High Points/Accomplishments:
(1) "Mr. Gorbachev: tear down this wall."); (2) Made America feel "good" about itself after the perpetual bummer that was the Carter Admin. (3) The Challenger Speech; (4) I always thought this was funny (notable, too, is the part where Brian Williams insinuates that the heckler was promptly executed by Secret Service). (5) This was pretty hilarious, too (I think he thought he was kidding...)

Low Points: My biggest beef with Reagan--and this seems like as good a place as any to delve into it--is that he has this reputation as kind-hearted individual that is totally detached from reality. I can't count the number of times that the expression "he'd give you the shirt off his back" has been used in connection with RR (a proposition that--for all I know--may be true but totally discounts the fact that that's literally all he'd give you ever, regardless of how poor/hungry/living without a roof you were).

(Parenthetically--literally!--a perfect example of this is this tiny entry of LGBT Rights within RR's Wikipedia entry:
Reagan is reported to have been personally tolerant of homosexuality. In a Time magazine interview, Reagan's daughter, Patti Davis, recalled that when she was a little girl watching a film with actor Rock Hudson, her father talked about the actor's gay orientation in a "clear, smooth, non-judgmental way". One of Reagan's high level advisors since the 1970s, Martin Anderson, stated that Reagan seemed comfortable working around gay people in Hollywood and that he believed gay people should tolerated. Yet, despite his personal tolerance, he generally opposed LGBT legislation. [Kyle here: to the point where he refused to mention AIDS publicly by name for the entirety of his first term in office, and, even after the death of his good friend Rock Hudson from complications with AIDS in 1985, he didn't support any active measures to curtail its spread.]
Oh, cool. So you were privately supportive, but, despite being, you know, the fucking leader of the free world, you did absolutely nothing to enact real change? That's incredibly helpful!)

This is a guy who, in four public opinion polls conducted in the last 10 ten years--C-SPAN (1999, 1st!), ABC News (2000, 5th), just behind no opinion), Washington College (2005, 2nd), Gallup (2007, 2nd)--has never finished outside the top five (and, when I was at the Smithonsian, was comfortably ahead of FDR in the interactive "greatest President" exhibit--a revelation that almost made me throw up), despite the fact that, as near as I can tell, the thing that qualifies him as "great" appears to be that he made Americans feel good about themselves, which, while not insignificant, isn't exactly enough.

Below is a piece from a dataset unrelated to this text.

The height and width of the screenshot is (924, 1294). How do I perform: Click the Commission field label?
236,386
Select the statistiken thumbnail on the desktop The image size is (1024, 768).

I've said this dozens of times (to anyone that will listen--usually Jesse), but the fact that people on both sides of the aisle seem to be falling all over themselves to name any hospital, highway, airport, school, street, plane, award, medal, museum, stamp, aircraft carrier, and ship after Reagan, while LBJ (no saint either--but ten times the President) languishes in (comparative) obscurity drives me absolutely crazy.

(1) "Reaganonomics" (something that pushed social stratification to heights never previously seen--though damned if you'd see that mentioned anywhere in RR's extensive Wikipedia entry); (2) Named Antonin Scalia--one of the five biggest douchers of the last 100 years--to the Supreme Court; (3) SDI (which I guess gets about 3% less crazy every year, seeing as the Cold War has ended and all, but, rest assured, was needlessly reckless in 1983; (4) Iran-Contra; (5) Gutting Medicaid, Food Stamps, Environmental, and Federal Education Programs...but other than that, you know, he was cool...

Fun Facts: (1) Somewhat weirdly--and virtually unheard of today--Reagan challenged sitting President (and fellow party member) Gerald Ford in the 1976 primaries, pursuing it all the way to the RNC, where he narrowly lost (1,187 to 1,070) on the first ballot. This is the last convention for either side that opened without a clear nominee already locked in (RR having won--a what must have been discouraging to Ford--10 states in the lead-up).

(2) Rejected presidential portrait ideas included Reagan rolling around in a pile of money cut from vital social programs, Reagan not holding an elevator door for a teenage girl contemplating an abortion, and Reagan beating a homeless man to death with a golden cane.

(3) Only President ever to be divorced (and, by way of a quick endorsement, I'm praying this will still be true in 2012).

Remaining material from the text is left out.